静かなるハッキング手法「水飲み場型攻撃」が、あなたを狙っている

例えばグーグルのTAGは11月上旬、MacやiPhoneを使っている香港の訪問者を狙った水飲み場型攻撃に関する調査結果を発表している。攻撃によって多数のメディアと民主政治団体のウェブサイトが侵害されたのだ。収集できた証拠からは、攻撃がどの程度の期間続いていたのかや、どれくらいの数のデバイスが影響を受けたかをTAGは確認できていない。

2種類の被害者

水飲み場型攻撃には、常に2種類の被害者が存在する。攻撃者が悪意あるインフラを埋め込むために侵害する正規のウェブサイトやサービスと、そこを訪問する際に侵害されるユーザーである。

攻撃者は足跡を最小限に抑えることにますます長けるようになっており、侵害されたウェブサイトやサービスを、被害者と外部の悪意あるインフラとをつなぐ単なるパイプとして利用している。このためユーザーは、おかしな徴候にまったく気づかないのだ。

このやり方なら、攻撃者は侵害されたサイトですべてを構築する必要がない。ハッカーにとって好都合なことに、攻撃が簡単になり、追跡も困難になる。

ウェブサイトへの訪問を実際のハッキングにつなげるには、攻撃者は被害者のデバイス上のソフトウェアの欠陥を利用できる必要がある。そうした欠陥はブラウザーのバグに起因する脆弱性であることが多い。バグを利用することで、攻撃者はスパイウェアやその他の悪意あるソフトウェアをインストールするために必要なアクセス権を手に入れられるのだ。

もしハッカーが広い範囲に罠を仕掛けることを強く望んでいる場合は、できるだけたくさんの種類のデバイスとソフトウェアのバージョンを利用できるようにインフラを構築するだろう。しかし、水飲み場型攻撃は無差別に見えるかもしれないが、ハッカーはデバイスの種類や、IPアドレスの送信元の国などブラウザーが収集するほかの情報を利用することで、より範囲を絞って被害者を狙うことができると研究者は指摘する。

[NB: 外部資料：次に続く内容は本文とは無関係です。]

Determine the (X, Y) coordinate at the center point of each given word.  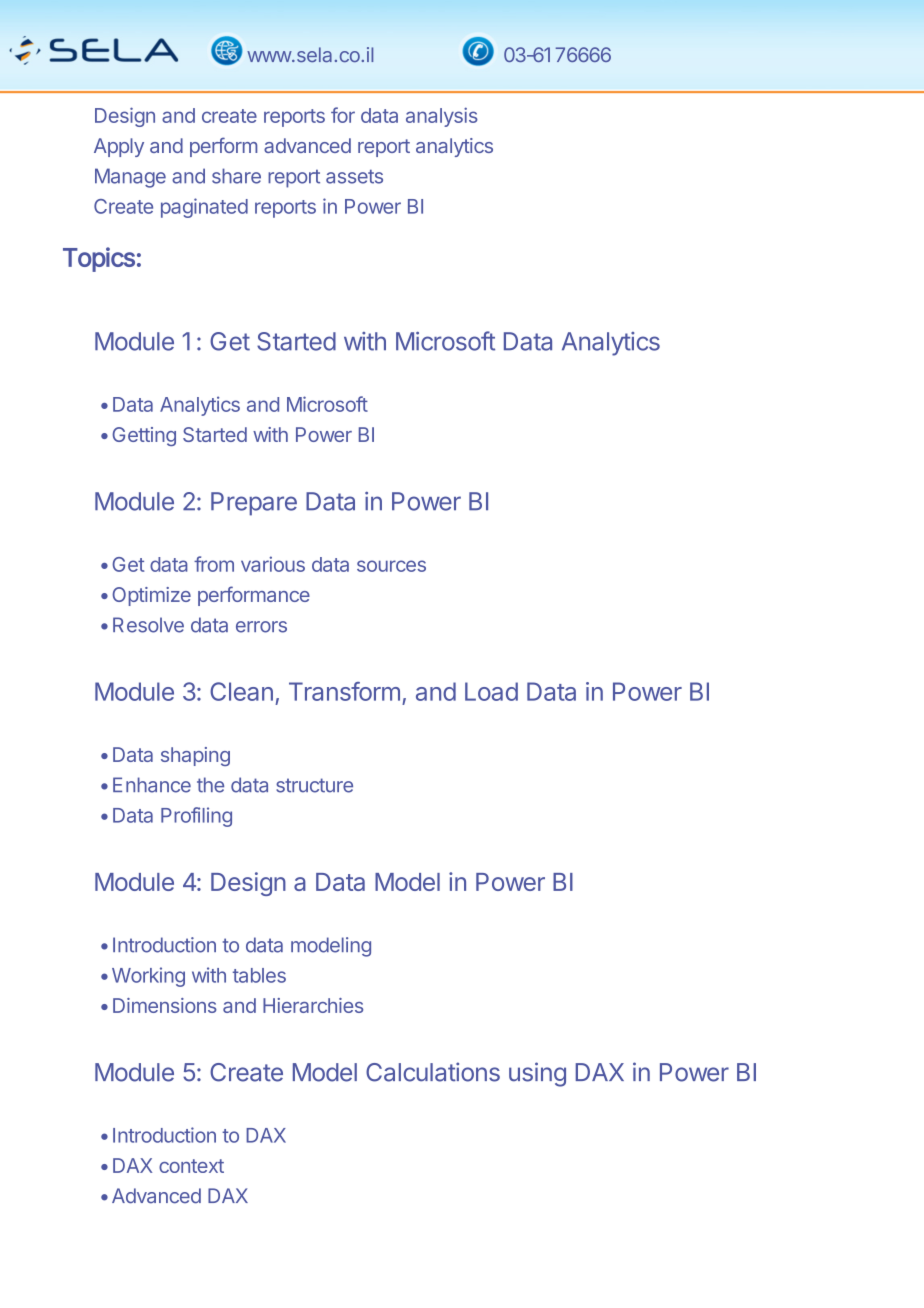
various (273, 564)
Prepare (254, 504)
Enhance (152, 785)
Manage (130, 178)
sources (391, 566)
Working (148, 977)
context (191, 1166)
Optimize (151, 596)
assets (354, 176)
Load (491, 691)
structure (314, 785)
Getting (144, 436)
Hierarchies (313, 1005)
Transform (344, 691)
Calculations (433, 1072)
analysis (442, 117)
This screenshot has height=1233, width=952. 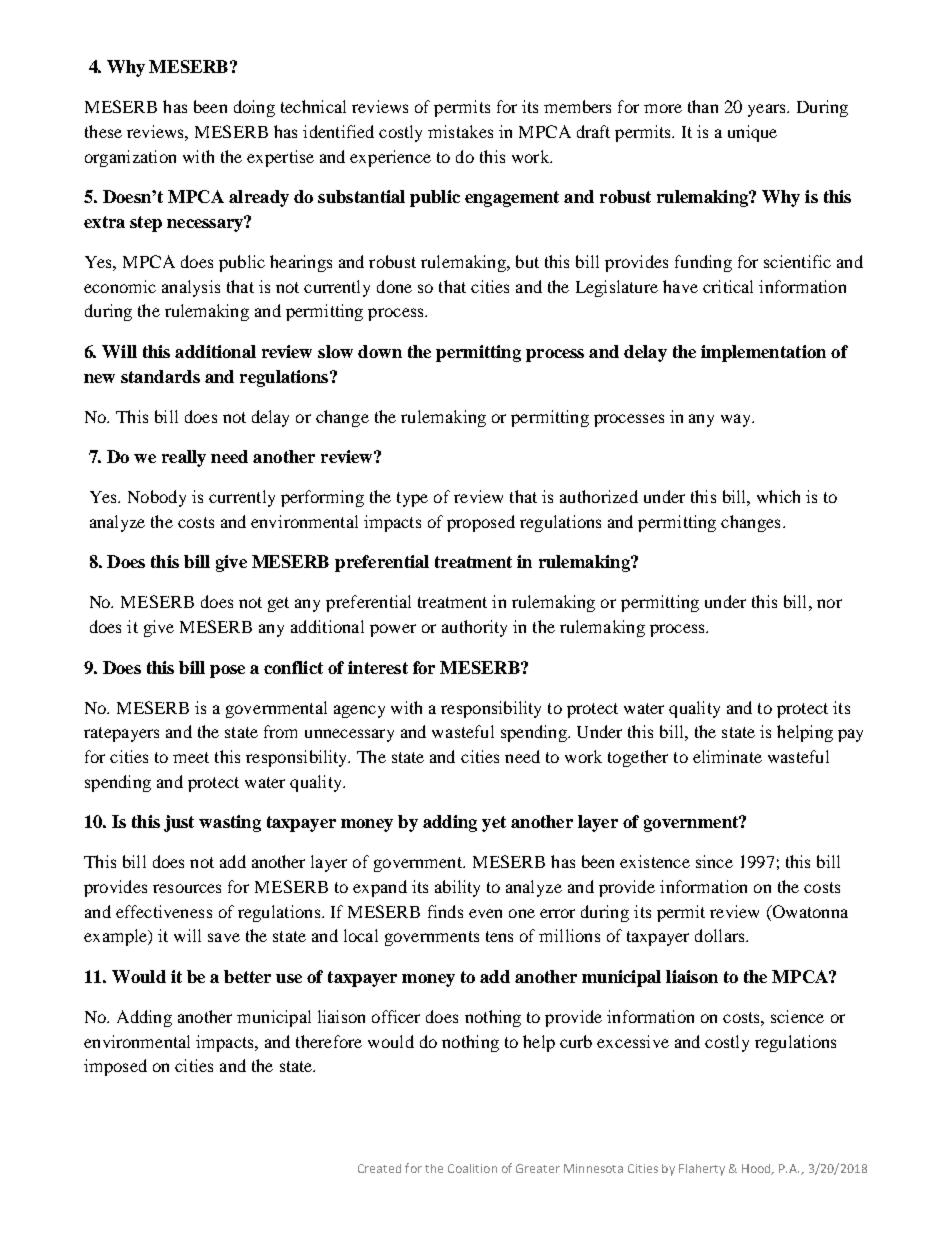 I want to click on agency, so click(x=359, y=711).
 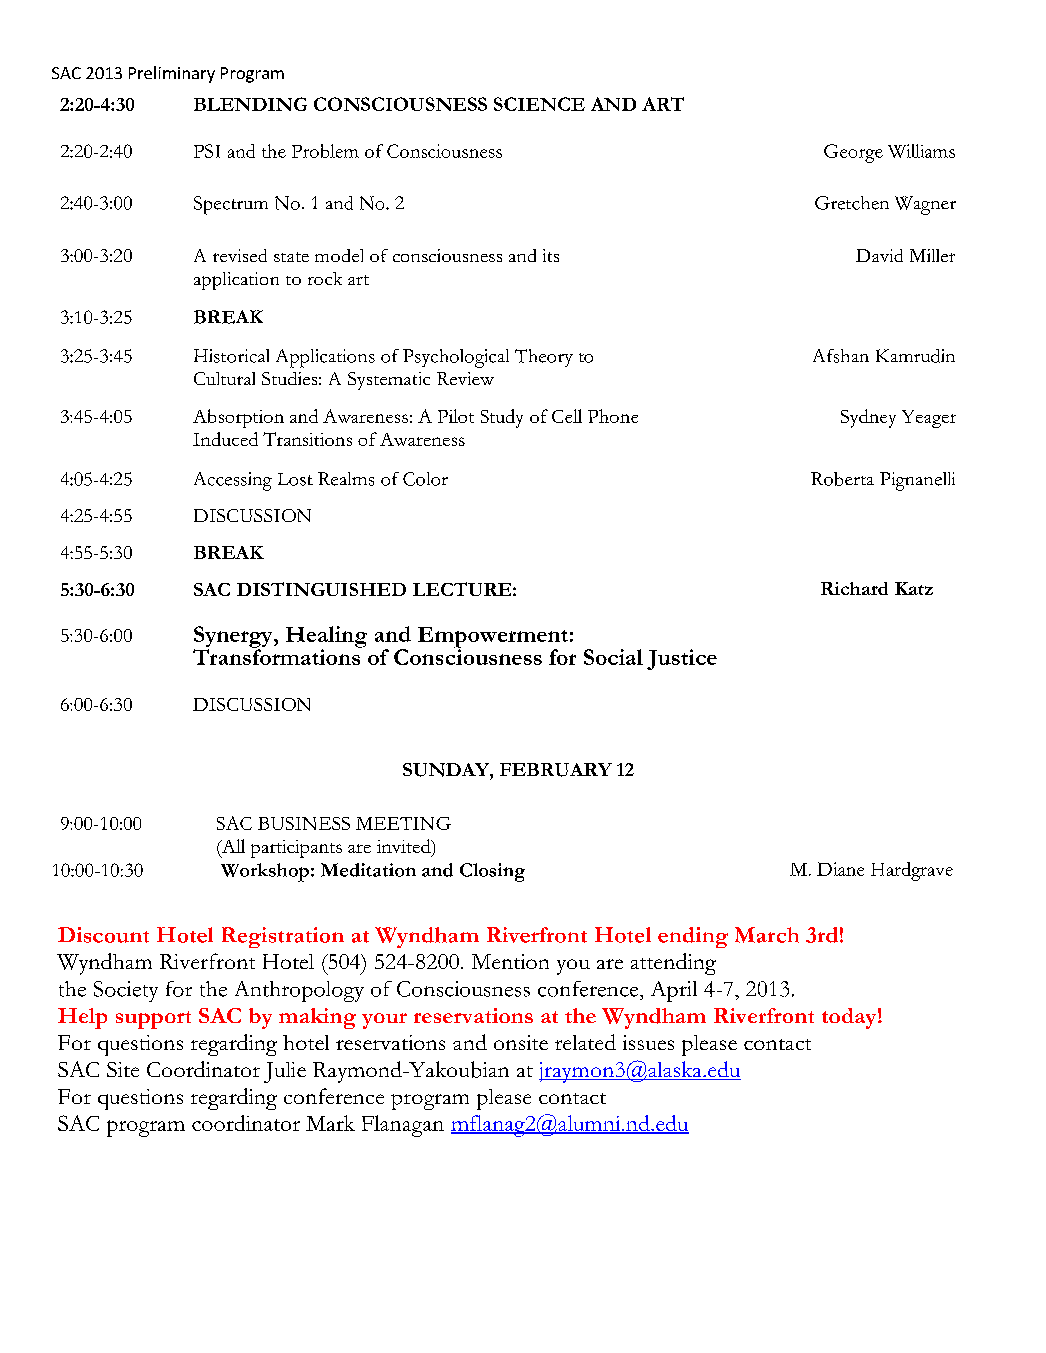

そんな水飲み場型攻撃に関してESETは11月上旬、イエメンを狙った攻撃に関する調査結果を発表した。この調査結果により、水飲み場型攻撃がどのように機能するのかが明らかになっている。この攻撃で侵害されたウェブサイトには、イエメン、サウジアラビア、イギリスのメディア、イエメンとシリアのインターネットサービスプロバイダー、イエメン、イラン、シリアの政府機関、さらにはイタリアと南アフリカの航空宇宙・軍事技術関連企業のものまでもが含まれていたのだ。